Problem statement - Records follow. Pull out every line that contains "click".

Records supplied -
*** Begin section ***

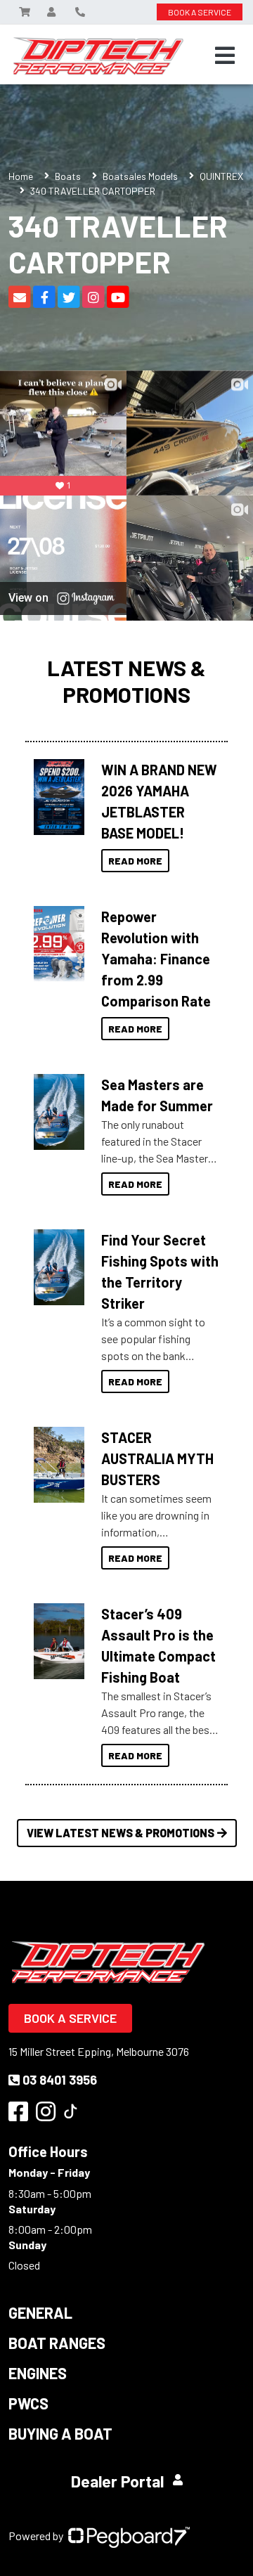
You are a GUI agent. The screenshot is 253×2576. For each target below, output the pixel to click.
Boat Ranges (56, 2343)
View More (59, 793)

*** End section ***
*** Begin section ***

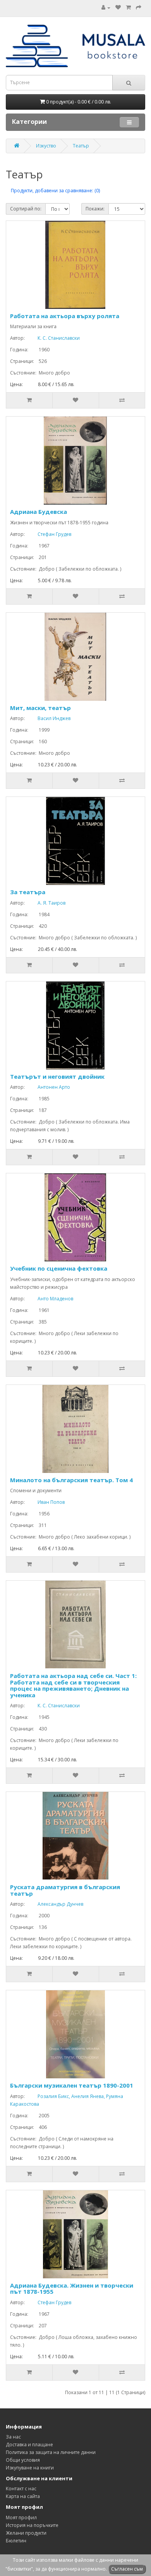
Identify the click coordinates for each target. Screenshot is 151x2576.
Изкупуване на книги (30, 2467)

*** End section ***
*** Begin section ***

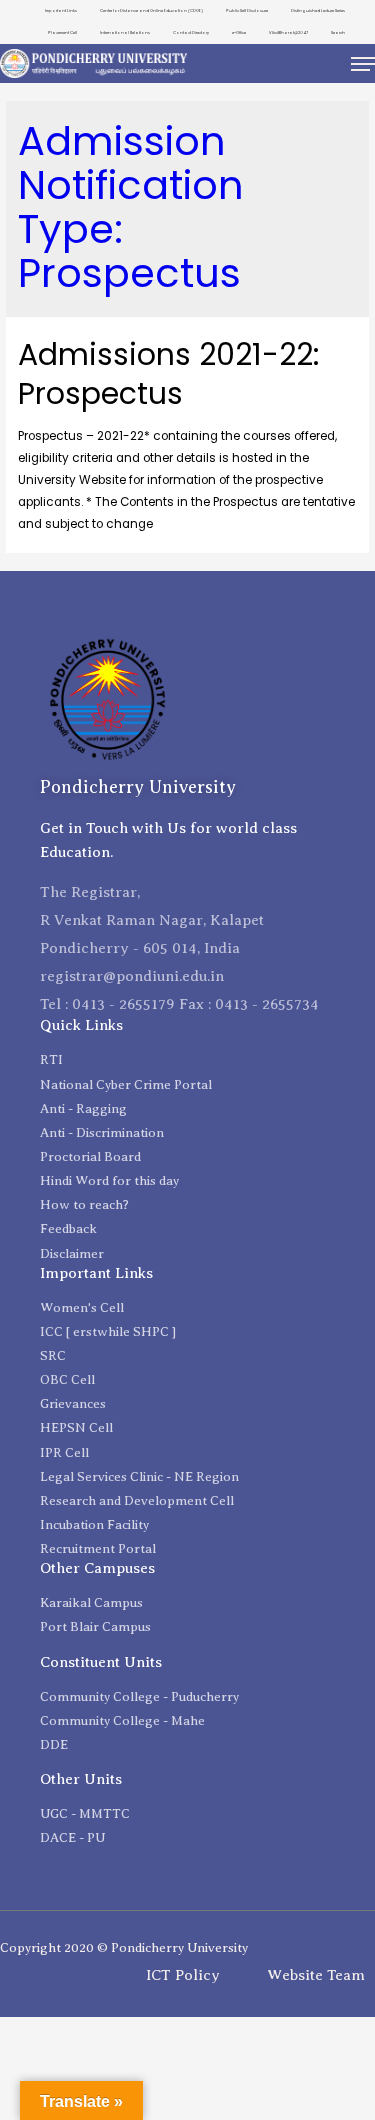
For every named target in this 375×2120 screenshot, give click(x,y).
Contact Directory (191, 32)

*** End section ***

Reply to the task -
You are a GUI agent. The screenshot is 253×2576. For each target below, output the pixel to click.
Identify the click coordinates for each target. Screenshot is 151x2576.
For every named target in this 375×2120 screenshot, give click(x,y).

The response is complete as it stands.